Give back exactly the lines of the material below that start at the line containing "Screen dimensions: 1024x768" and end at the line containing "Open Яндекс - Mozilla Firefox taskbar item", and no others.

** RECORDS TO PROCESS follows **

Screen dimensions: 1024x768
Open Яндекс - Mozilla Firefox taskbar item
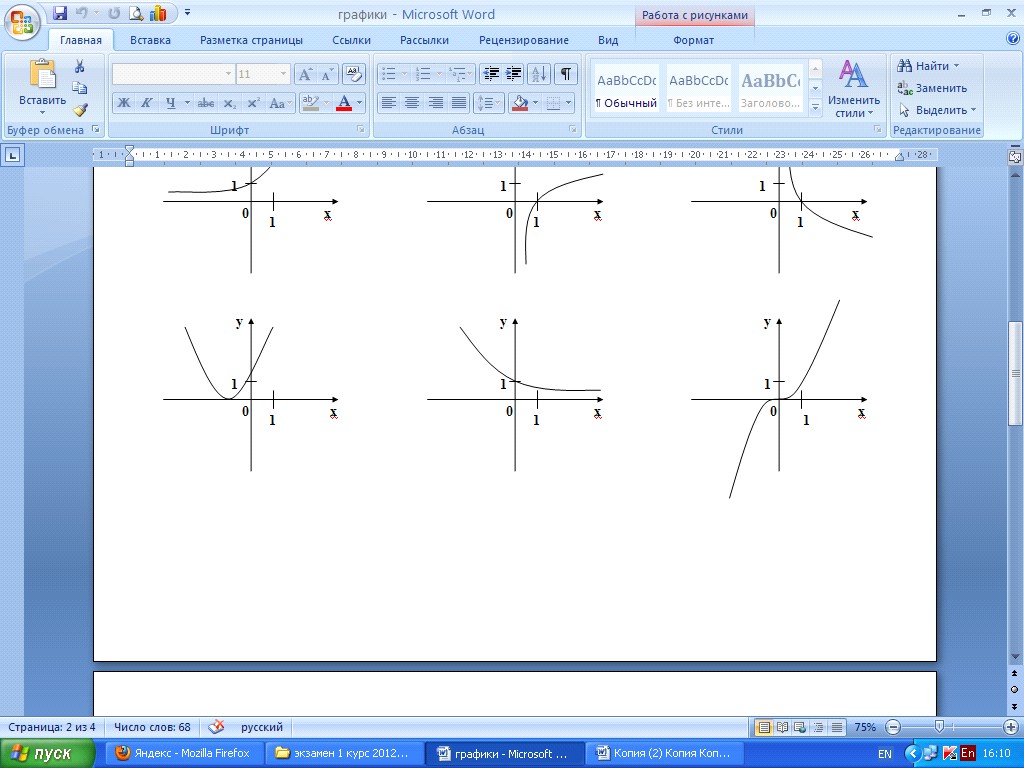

** End of RECORDS TO PROCESS **
** RECORDS TO PROCESS follows **

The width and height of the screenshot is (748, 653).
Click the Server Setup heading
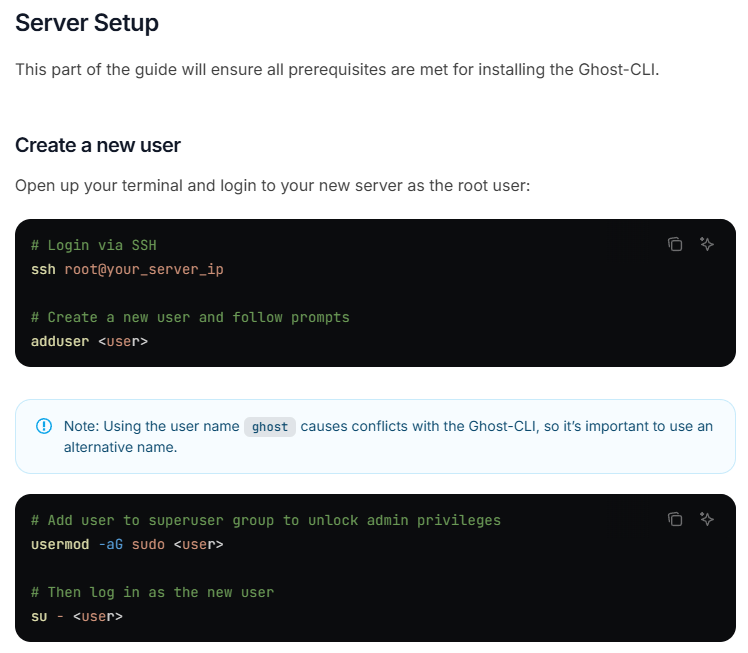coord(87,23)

** End of RECORDS TO PROCESS **

→ OUTPUT FOR THIS TASK:
Screen dimensions: 1024x768
Open Яндекс - Mozilla Firefox taskbar item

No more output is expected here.